Pará

Vitória de Ana Julia pode mudar quadro de violência, avaliam movimentos sociais

Madeireiros, grileiros e setores do agronegócio, pivôs de conflitos agrários, perdem força com eleição de petista, dizem movimentos. Mas aliança com Jader Barbalho preocupa
Verena Glass
 31/10/2006

Depois de 12 anos sob o comando do PSDB, o Pará passará à administração do PT em 1º de janeiro, com a vitória de Ana Julia Carepa, atual senadora pelo mesmo partido. Ana Julia, que concorreu neste segundo turno com o tucano Almir Gabriel, ex-governador por dois mandatos entre os anos de 1995 e 2002, venceu as eleições com 54,93% dos votos válidos. O atual governador, Simão Jatene, também é do PSDB.

A derrota de Almir Gabriel está sendo vista pelos movimentos sociais como um potencial enfraquecimento de setores responsáveis, em grande medida, pelos conflitos agrários e pela violência no campo – madeireiros ilegais, grileiros e exploradores de trabalho escravo, cuja atuação levou o Pará a bater todos os recordes em violência agrária no Brasil.

Em outubro de 2003, o ex-governador foi levado a júri no Tribunal Internacional dos Crimes do Latifúndio do Pará, julgamento simbólico presidido pelo jurista Hélio Bicudo. Gabriel e o co-réu, o ex-presidente Fernando Henrique Cardoso, foram condenados por relação e co-responsabilidade com crimes de violação do direito à vida, direito à liberdade, direito a um Judiciário independente e imparcial, da proibição do trabalho escravo e por crimes contra o meio ambiente, após a análise de um processo de mais de mil páginas com casos de assassinatos, prisões ilegais, tortura, ameaças de morte, trabalho escravo, perseguição do Judiciário, impunidade dos criminosos e crimes ambientais.
• • • •
- **Tarefa 1**: Informe quantas linhas dos registros contêm a palavra "should", diferenciando maiúsculas de minúsculas. Responda só com o número.

- **Registros**:
• • • •
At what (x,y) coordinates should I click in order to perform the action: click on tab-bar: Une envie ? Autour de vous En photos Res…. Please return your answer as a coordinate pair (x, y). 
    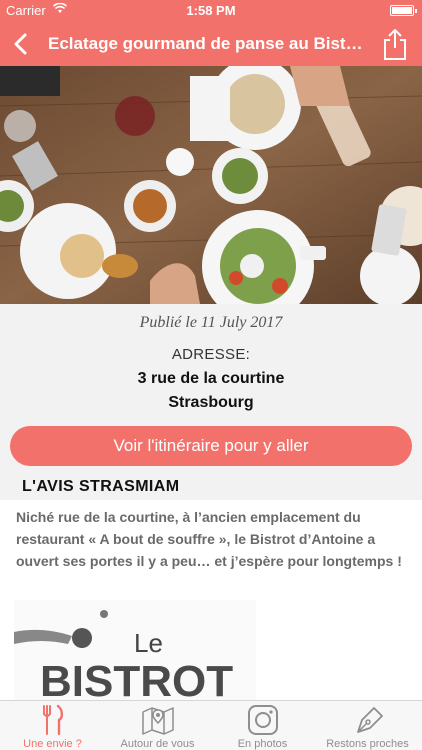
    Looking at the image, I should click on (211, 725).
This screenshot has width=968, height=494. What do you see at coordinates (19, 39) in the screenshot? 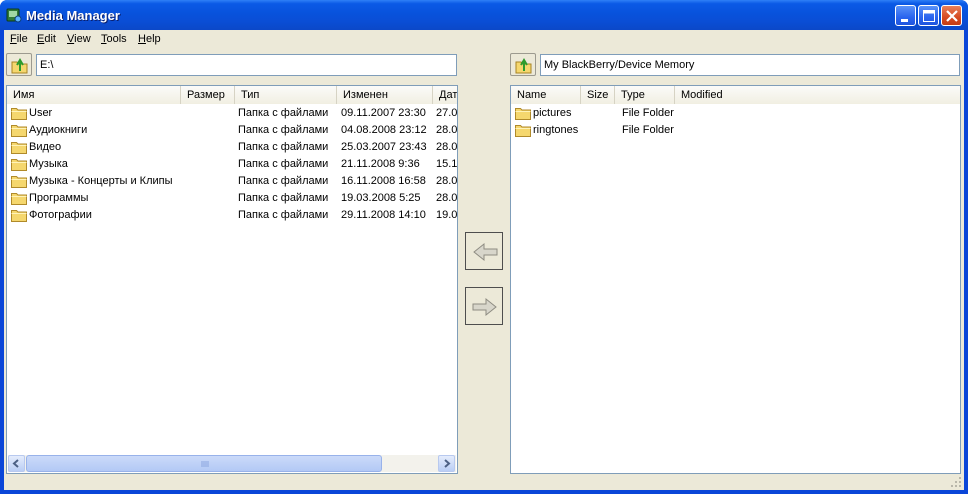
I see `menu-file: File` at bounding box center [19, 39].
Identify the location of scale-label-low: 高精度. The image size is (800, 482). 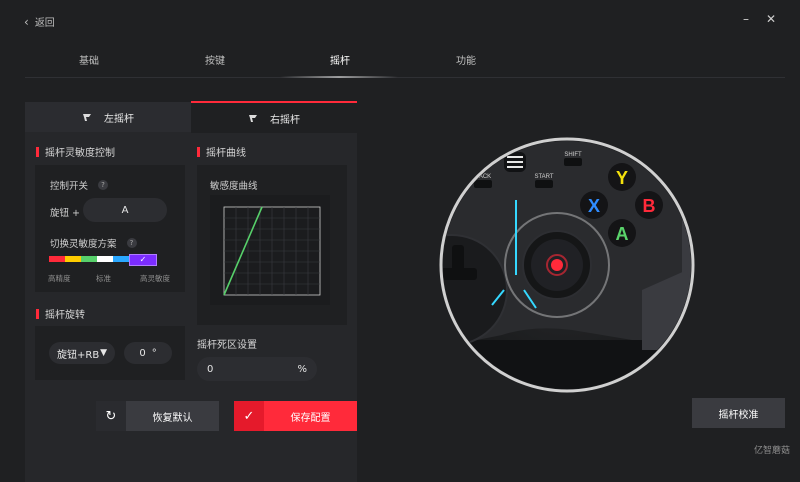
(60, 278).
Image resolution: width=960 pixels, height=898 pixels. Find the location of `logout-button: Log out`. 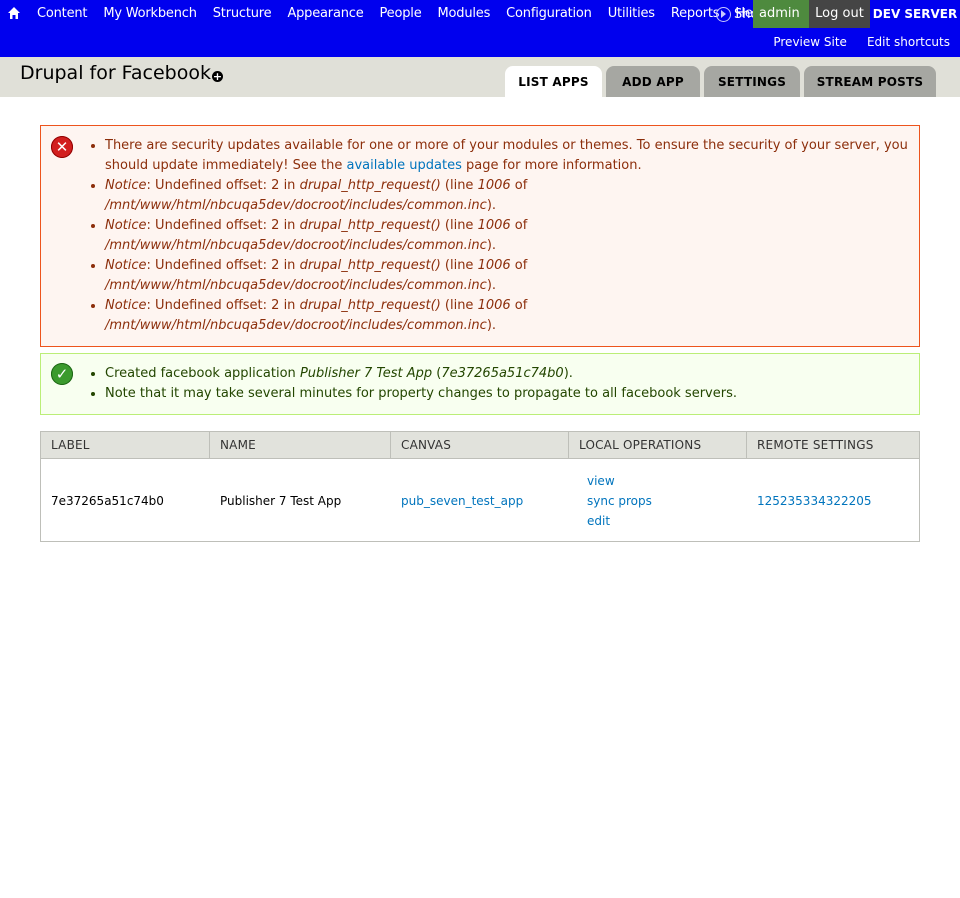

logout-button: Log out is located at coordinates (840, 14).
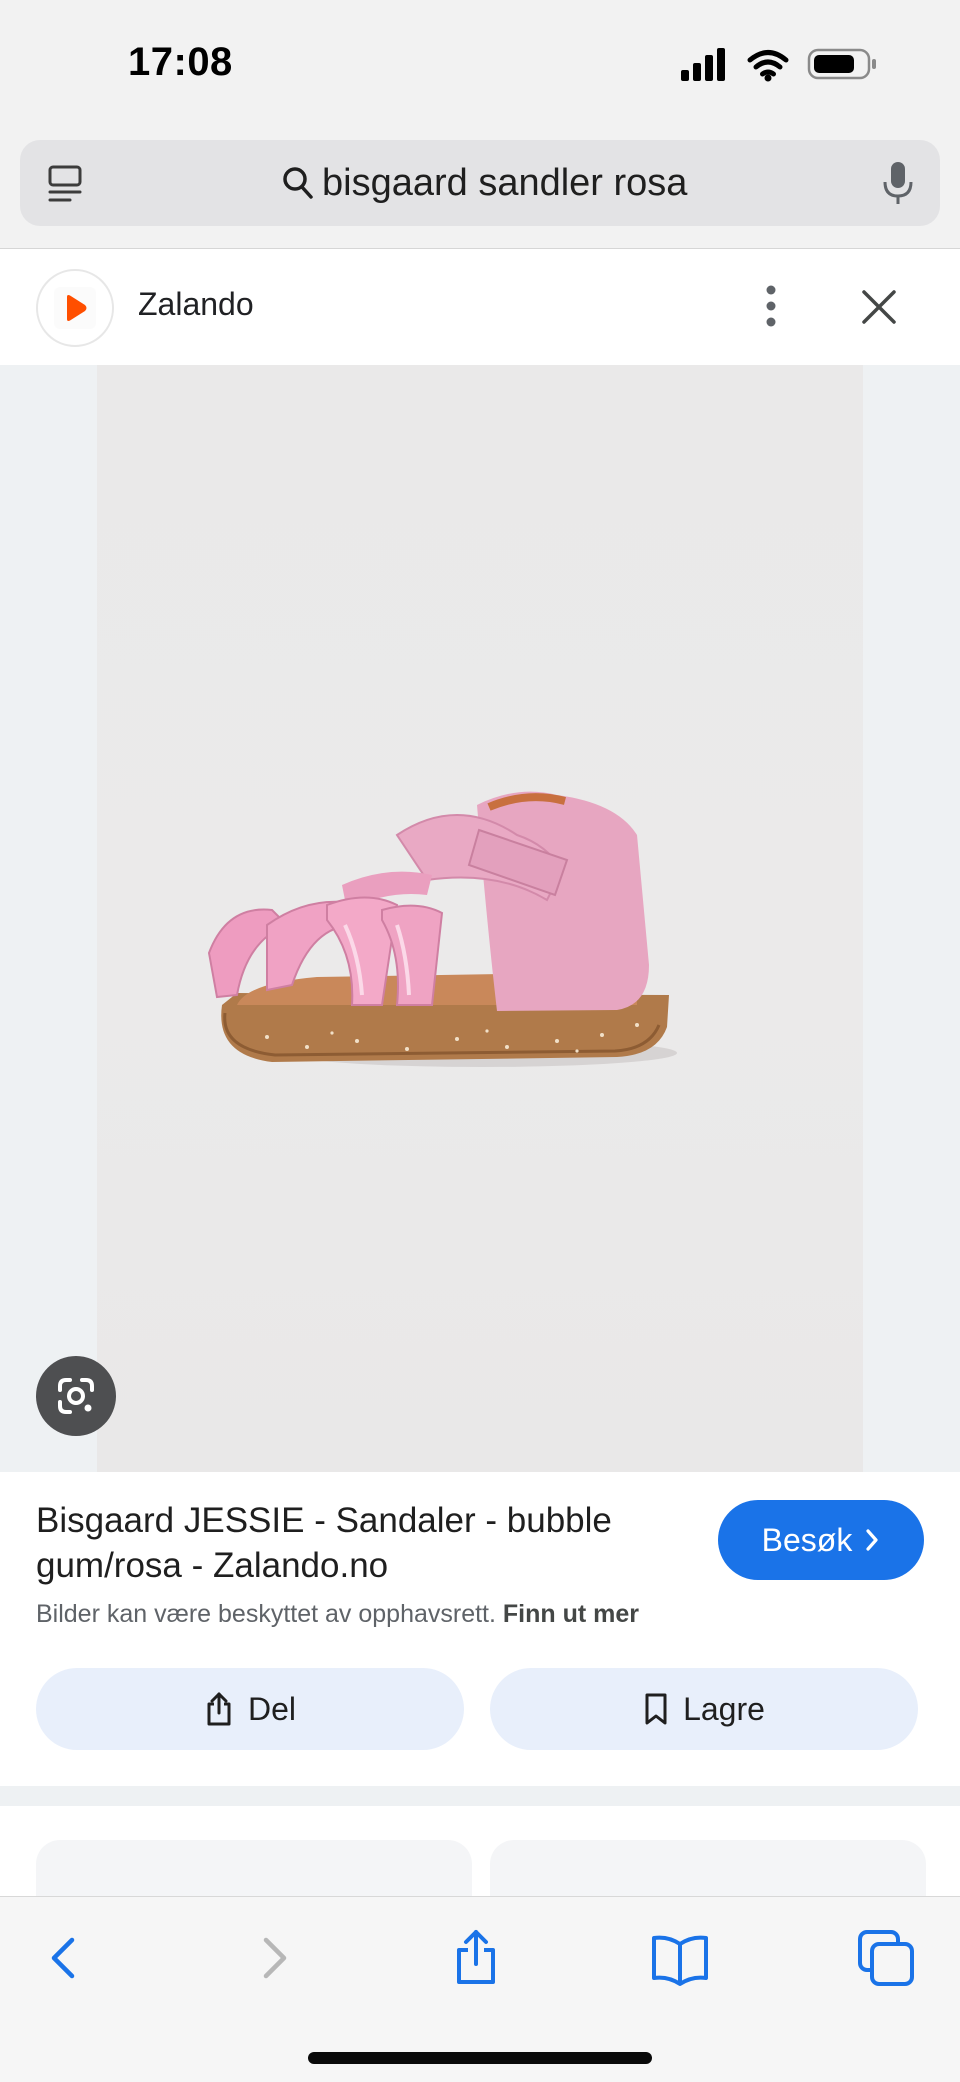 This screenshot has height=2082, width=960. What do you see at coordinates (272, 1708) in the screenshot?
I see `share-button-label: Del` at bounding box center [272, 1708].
• • • •
- **Tarefa 2**:
Responda com base na reportagem sobre a eleição no Pará:
(a) Com que percentual dos votos válidos Ana Julia Carepa venceu?
(b) Quem presidiu o julgamento simbólico do Tribunal Internacional dos Crimes do Latifúndio do Pará?
(c) Por quantos anos o Pará esteve sob o comando do PSDB?

- **Resposta 1**: 2

- **Resposta 2**:
(a) 54,93% dos votos válidos.
(b) O jurista Hélio Bicudo.
(c) 12 anos.